Reputation: 3689
This is what I have done so far to secure my SOLR application.
In SOLR's web.xml file I'm trying to do the following
I've added security constraints to SOLR's web.xml file
<security-constraint>
<web-resource-collection>
<web-resource-name>Solr Admin</web-resource-name>
<url-pattern>/*</url-pattern>
</web-resource-collection>
<auth-constraint>
<role-name>admin</role-name>
</auth-constraint>
</security-constraint>
<security-constraint>
<web-resource-collection>
<web-resource-name>Public</web-resource-name>
<url-pattern>/primary/select/*</url-pattern>
<url-pattern>/reindex/select/*</url-pattern>
</web-resource-collection>
<auth-constraint>
<role-name>user</role-name>
<role-name>admin</role-name>
</auth-constraint>
</security-constraint>
This is how I'm instantiating SOLR HTTP connection in my client application
//primary core
HttpSolrServer primaryindex = new HttpSolrServer(serverUrl + "/" + PRIMARYINDEX);
HttpClientUtil.setBasicAuth((DefaultHttpClient) primaryindex.getHttpClient(), "user", "user");
//reindex core
HttpSolrServer reindex = new HttpSolrServer(serverUrl + "/" + REINDEX);
HttpClientUtil.setBasicAuth((DefaultHttpClient) reindex.getHttpClient(), "user", "user");
tomcat-users.xml file has the roles and users set as following
<role rolename="user"/>
<user username="user" password="user" roles="user"/>
<user password="admin" roles="manager-script,admin" username="admin"/>
The above is working perfect.
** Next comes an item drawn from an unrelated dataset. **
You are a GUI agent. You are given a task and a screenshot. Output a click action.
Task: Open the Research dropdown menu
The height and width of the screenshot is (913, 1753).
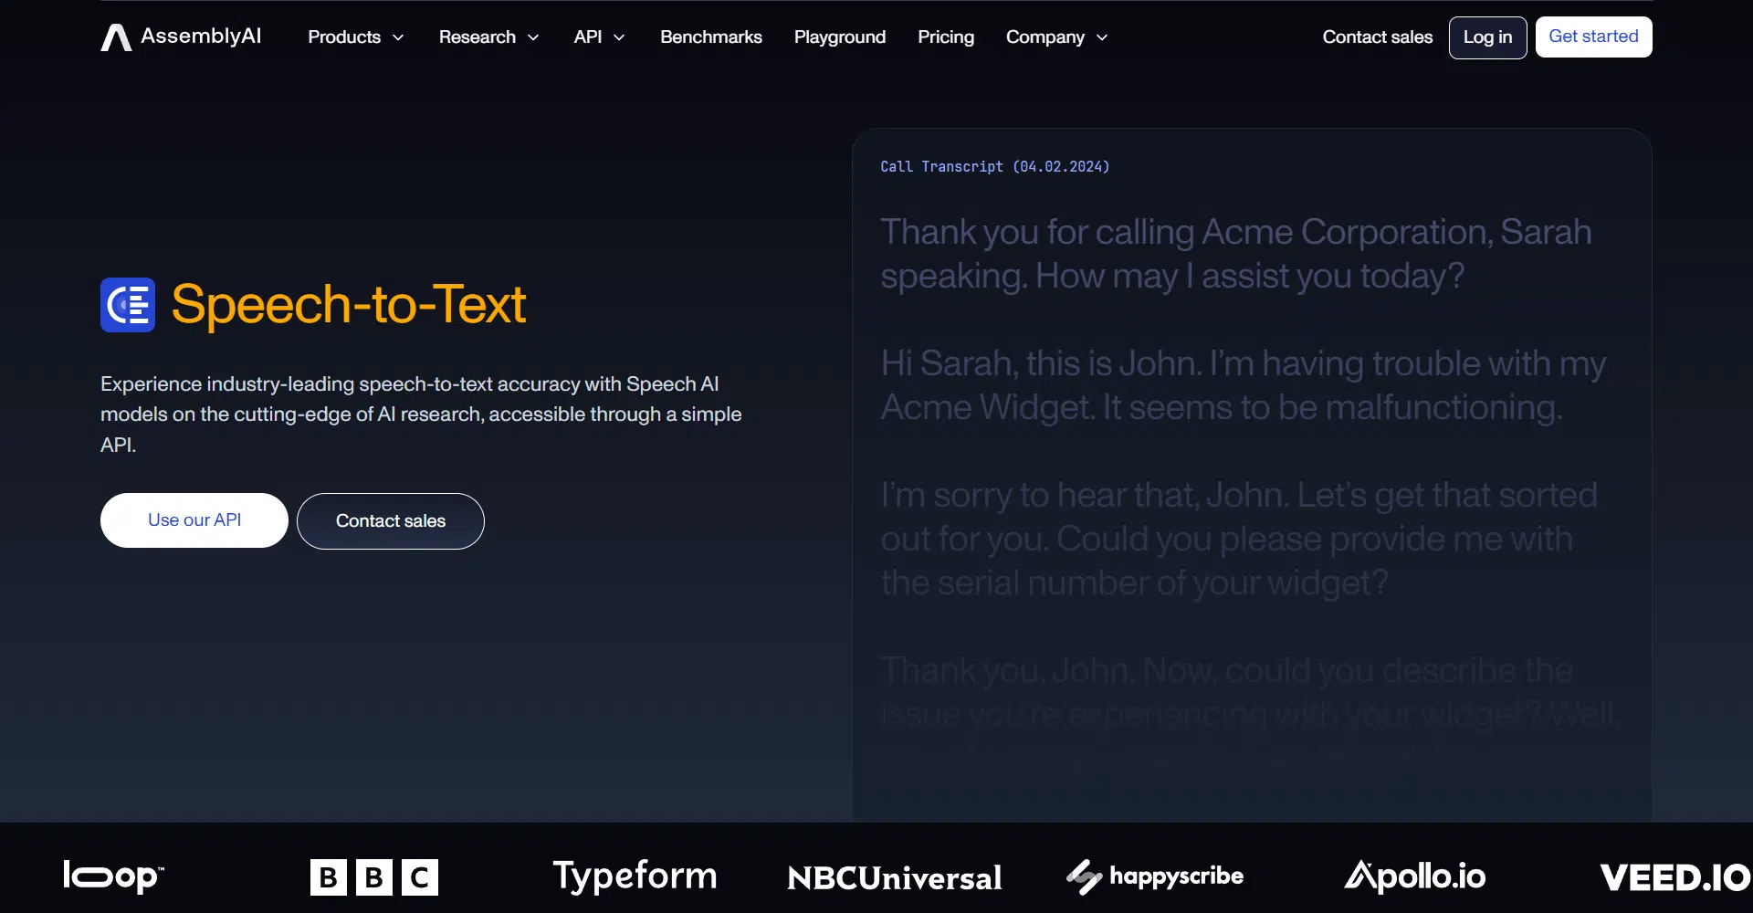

Obviously in production I will have more stronger username and password.
Question
Is there anything else I need to secure my SOLR instances or will the above is enough ? I've got 1 instance of Tomcat 7 which runs the Client application and SOLR application. This is what I'm trying to achieve.
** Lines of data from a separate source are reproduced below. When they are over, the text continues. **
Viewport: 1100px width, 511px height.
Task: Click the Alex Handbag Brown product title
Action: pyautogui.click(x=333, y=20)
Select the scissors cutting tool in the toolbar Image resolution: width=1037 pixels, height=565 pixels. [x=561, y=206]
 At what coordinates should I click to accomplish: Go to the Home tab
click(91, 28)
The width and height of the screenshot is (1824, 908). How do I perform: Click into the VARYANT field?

I can add Spring security to SOLR on top of the above but is that necessary ?
Upvotes: 4
Views: 6220
Reputation: 3689
I didn't know that /admin was the context for SOLR admin because /admin does not really show up in the URL. But adding security-contraints
for /admin in web.xml secured the admin application.
<security-constraint>
<web-resource-collection>
<web-resource-name>Admin</web-resource-name>
<url-pattern>/admin/*</url-pattern>
<url-pattern>/admin.html</url-pattern>
</web-resource-collection>
<auth-constraint>
<role-name>admin</role-name>
</auth-constraint>
</security-constraint>
<security-constraint>
<!-- This one is necessary to show the image on the Solr start page -->
<web-resource-collection>
<web-resource-name>Admin images</web-resource-name>
<url-pattern>*.png</url-pattern>
</web-resource-collection>
<auth-contraint>
<role-name>admin</role-name>
</auth-contraint>
</security-constraint>
<login-config>
<auth-method>DIGEST</auth-method>
<realm-name>admin</realm-name>
</login-config>
Upvotes: 3
Reputation: 71
If you have the replication handler enabled, be sure to put it behind one of the secured roles. Another thing I've seen people do is run admin on a different port. It's best to use SSL on pages that require auth so you're not sending passwords in-the-clear, so admin and replication will happen on, say, 8443, whereas regular queries will happen on 8080.
If you're going to be signing your own cert, check out this helpful SO page:
How can I use different certificates on specific connections?